One person has been charged after a TTC subway train was vandalized with racist graffiti on Friday.

Dionne Callaghan told CP24 on Saturday that a woman scribbled a racist message on the train and pointed at her.

"I had my earbuds in, and I couldn't hear what she was saying, but I could see that she was saying the N-word, so I just sort of looked away from her," she told CP24. "She pointed at me, she scribbled a message and then she gave her child the marker back."

Callaghan was on her way home from her work at a hospital when the incident.

Before the woman left the train, Callaghan said the woman pointed at her again and pointed at the racist message.

She said she was in a state of disbelief following the incident, which she described as an "overt act of racism."

Callaghan was disappointed that nobody on the train stood up for her.

"I believe that silence is violence, and if I had seen this act being directed at somebody else, I would have stepped in," she said. "I think as people, we need to stand up and take notice and make people aware that this is not OK behaviour."
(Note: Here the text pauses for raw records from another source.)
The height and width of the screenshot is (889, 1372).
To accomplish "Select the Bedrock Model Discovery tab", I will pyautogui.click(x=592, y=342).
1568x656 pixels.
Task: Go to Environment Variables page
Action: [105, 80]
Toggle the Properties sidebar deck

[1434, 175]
On Saturday, TTC spokesperson Stuart Green said Callaghan and another person reported the incident to the transit agency.

The train was immediately taken out of service.

"No one should ever be subjected to that anywhere, let alone on public transit," Green said. "We've reached out to Dionne and offered our apologies that she was subjected to that and, of course, to anyone else who saw that graffiti."

Police confirmed on Sunday that one person has been charged with mischief and harassment.

The name of the person is not being released for the person's safety, police said, adding that the incident is was treated as a hate crime but does not meet the criteria of one as is defined in the Criminal Code of Canada.